[Start Records shown]

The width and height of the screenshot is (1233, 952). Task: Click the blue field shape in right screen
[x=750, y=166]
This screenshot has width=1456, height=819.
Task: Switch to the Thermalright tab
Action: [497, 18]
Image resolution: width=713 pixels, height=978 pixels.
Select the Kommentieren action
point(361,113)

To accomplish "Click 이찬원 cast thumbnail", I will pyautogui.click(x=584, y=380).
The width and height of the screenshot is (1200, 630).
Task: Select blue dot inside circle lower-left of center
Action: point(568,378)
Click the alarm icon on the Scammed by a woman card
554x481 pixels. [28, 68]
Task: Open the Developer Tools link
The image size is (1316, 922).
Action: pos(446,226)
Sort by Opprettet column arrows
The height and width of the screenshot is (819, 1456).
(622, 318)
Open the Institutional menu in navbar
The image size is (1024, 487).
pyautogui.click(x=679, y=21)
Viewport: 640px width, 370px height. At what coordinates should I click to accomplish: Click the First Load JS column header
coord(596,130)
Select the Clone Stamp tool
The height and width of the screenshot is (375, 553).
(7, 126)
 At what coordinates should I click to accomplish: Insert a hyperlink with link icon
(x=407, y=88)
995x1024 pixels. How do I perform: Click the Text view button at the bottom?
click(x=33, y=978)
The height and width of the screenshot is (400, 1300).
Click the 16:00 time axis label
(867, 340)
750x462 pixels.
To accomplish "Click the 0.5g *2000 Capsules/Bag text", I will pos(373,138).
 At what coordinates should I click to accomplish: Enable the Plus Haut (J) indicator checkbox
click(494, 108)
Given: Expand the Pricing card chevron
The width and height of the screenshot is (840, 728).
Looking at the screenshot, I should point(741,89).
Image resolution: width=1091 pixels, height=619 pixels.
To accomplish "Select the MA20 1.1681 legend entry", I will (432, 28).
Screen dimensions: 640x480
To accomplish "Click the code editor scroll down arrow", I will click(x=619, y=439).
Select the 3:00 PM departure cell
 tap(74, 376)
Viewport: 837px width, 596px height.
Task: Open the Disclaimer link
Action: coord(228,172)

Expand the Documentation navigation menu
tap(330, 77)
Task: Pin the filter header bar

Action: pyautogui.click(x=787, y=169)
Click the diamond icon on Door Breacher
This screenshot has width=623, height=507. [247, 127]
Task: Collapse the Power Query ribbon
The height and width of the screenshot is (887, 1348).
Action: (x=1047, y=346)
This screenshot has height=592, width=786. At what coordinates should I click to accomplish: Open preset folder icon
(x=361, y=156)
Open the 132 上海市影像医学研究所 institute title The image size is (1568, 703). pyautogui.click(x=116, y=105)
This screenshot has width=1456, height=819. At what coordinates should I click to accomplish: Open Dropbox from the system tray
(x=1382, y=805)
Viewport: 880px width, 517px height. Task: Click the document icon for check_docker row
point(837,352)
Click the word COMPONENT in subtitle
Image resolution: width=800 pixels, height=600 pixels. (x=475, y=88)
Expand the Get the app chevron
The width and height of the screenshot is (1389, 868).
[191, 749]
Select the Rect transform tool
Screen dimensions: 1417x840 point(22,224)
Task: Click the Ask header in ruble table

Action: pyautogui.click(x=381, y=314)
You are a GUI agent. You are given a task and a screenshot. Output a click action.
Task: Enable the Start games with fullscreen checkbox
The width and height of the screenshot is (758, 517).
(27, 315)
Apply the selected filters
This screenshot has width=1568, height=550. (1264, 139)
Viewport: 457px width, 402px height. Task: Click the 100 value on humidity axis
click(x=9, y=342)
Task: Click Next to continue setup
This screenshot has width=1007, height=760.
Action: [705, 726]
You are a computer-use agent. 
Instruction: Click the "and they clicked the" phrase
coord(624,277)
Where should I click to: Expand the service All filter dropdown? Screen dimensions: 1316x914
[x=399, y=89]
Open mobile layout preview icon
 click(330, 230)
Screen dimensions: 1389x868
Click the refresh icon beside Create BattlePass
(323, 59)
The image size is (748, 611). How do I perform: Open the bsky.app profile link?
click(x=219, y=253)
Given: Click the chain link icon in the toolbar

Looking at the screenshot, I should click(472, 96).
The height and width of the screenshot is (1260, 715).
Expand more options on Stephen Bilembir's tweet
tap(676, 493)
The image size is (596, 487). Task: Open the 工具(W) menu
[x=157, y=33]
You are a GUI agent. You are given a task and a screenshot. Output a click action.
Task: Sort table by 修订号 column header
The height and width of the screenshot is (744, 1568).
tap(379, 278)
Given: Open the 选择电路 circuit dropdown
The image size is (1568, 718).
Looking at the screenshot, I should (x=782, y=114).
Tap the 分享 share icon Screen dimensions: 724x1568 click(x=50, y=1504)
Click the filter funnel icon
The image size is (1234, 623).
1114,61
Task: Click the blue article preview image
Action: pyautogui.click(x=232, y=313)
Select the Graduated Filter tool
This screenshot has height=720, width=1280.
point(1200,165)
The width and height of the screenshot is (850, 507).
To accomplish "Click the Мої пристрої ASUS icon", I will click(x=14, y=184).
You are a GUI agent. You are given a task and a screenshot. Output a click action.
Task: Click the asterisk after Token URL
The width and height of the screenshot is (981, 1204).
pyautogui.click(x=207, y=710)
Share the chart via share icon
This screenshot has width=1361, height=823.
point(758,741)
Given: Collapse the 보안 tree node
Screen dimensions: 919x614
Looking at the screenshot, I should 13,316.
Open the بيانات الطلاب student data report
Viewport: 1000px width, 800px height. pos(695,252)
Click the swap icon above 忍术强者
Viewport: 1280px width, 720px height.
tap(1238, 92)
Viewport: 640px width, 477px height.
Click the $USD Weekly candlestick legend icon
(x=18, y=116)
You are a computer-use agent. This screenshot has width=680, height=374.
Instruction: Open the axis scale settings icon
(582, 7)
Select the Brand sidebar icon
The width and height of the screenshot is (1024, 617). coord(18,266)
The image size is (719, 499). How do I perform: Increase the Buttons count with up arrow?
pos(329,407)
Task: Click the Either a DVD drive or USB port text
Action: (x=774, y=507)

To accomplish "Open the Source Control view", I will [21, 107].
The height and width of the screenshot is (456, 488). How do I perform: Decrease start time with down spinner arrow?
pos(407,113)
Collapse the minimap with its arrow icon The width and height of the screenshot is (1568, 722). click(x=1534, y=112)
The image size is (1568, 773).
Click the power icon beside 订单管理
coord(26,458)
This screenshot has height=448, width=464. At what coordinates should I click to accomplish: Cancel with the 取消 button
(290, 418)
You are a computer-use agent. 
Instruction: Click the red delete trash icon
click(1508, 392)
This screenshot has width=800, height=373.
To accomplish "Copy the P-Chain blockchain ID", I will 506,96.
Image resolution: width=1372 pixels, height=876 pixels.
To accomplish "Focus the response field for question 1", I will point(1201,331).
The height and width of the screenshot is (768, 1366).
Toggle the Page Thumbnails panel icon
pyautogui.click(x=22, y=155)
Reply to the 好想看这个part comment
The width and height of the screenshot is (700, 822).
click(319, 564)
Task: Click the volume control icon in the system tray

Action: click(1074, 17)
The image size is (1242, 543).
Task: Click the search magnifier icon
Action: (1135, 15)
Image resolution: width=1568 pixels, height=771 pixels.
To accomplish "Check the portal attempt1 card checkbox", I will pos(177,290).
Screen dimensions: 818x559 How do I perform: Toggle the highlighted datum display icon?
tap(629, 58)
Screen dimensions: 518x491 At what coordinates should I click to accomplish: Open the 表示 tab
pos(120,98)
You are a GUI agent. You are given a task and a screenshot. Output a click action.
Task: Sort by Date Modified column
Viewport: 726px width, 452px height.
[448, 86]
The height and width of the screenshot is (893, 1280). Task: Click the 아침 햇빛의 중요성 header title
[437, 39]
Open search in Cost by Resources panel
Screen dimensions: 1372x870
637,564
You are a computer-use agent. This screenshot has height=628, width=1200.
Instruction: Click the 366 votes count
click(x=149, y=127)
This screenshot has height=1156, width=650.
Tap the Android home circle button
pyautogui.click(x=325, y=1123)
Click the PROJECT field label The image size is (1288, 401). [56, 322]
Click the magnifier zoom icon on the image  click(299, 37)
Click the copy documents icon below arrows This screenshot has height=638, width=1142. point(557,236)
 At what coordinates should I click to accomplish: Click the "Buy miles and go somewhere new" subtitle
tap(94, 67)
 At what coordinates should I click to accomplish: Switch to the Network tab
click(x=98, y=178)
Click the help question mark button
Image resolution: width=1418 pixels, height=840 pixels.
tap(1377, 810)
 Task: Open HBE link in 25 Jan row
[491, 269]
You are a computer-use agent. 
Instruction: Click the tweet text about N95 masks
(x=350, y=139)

[End Records shown]

**Written task**
Pick out each line in the items above that contains the string "label", and copy those lines.

**Result**
Click the 16:00 time axis label
Click the PROJECT field label The image size is (1288, 401). [56, 322]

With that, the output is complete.